Dataset records:
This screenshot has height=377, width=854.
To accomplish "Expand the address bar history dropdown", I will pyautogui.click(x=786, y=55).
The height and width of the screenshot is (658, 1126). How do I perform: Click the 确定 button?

==

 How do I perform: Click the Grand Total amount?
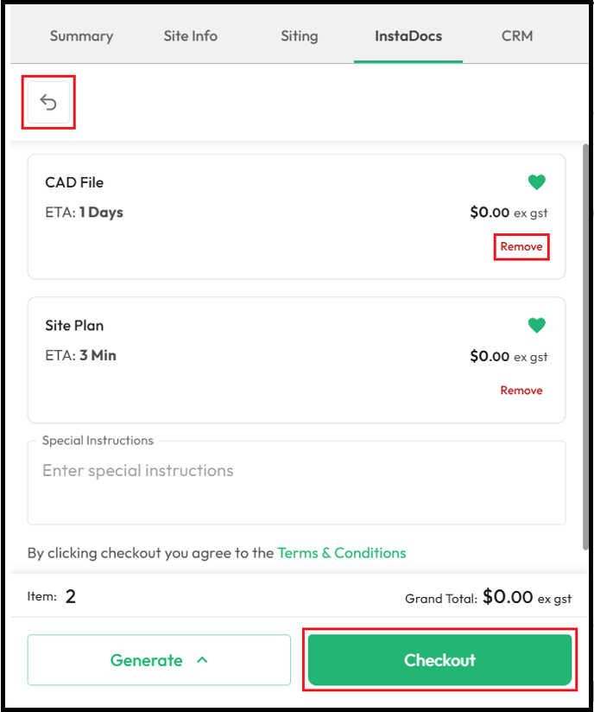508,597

* * *

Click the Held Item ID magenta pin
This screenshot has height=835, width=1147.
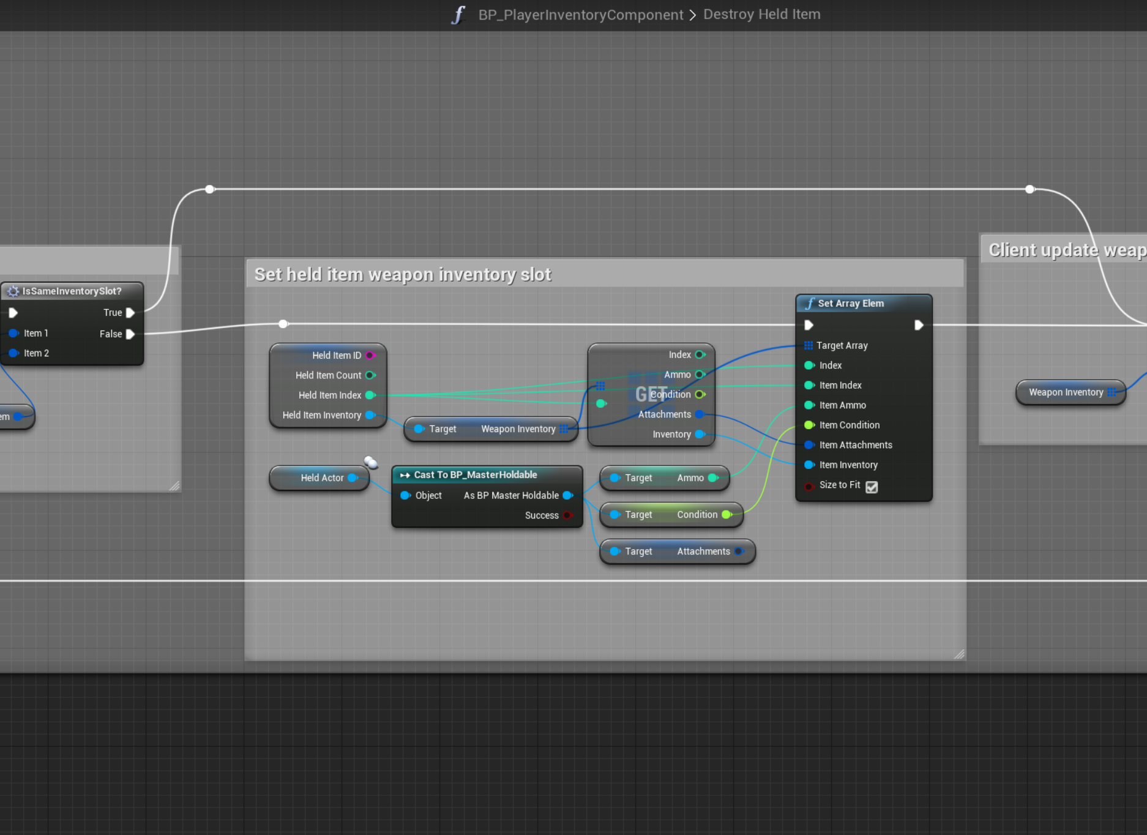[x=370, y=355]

What needs to be done:
Starting at the line that has "This screenshot has height=377, width=854." and ending at the line that has "The height and", please write out the lines above exactly, leaving out all others.

Answer for the task:
This screenshot has height=377, width=854.
To accomplish "Expand the address bar history dropdown", I will pyautogui.click(x=786, y=55).
The height and width of the screenshot is (658, 1126). How do I perform: Click the 确定 button?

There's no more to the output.